WORK TASK =>
Copy out, exactly as written, only the line containing "Select the FY2022 actual data point dot" and the lines after it through the end of the records.
-- EXTRACTED INFORMATION follows --
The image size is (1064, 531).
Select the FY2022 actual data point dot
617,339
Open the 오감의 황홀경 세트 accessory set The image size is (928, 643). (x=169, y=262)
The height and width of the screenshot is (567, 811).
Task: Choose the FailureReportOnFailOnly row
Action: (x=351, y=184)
-- EXTRACTED INFORMATION concluded --
REPLY =>
Select the FY2022 actual data point dot
617,339
Open the 오감의 황홀경 세트 accessory set The image size is (928, 643). (x=169, y=262)
The height and width of the screenshot is (567, 811).
Task: Choose the FailureReportOnFailOnly row
Action: (x=351, y=184)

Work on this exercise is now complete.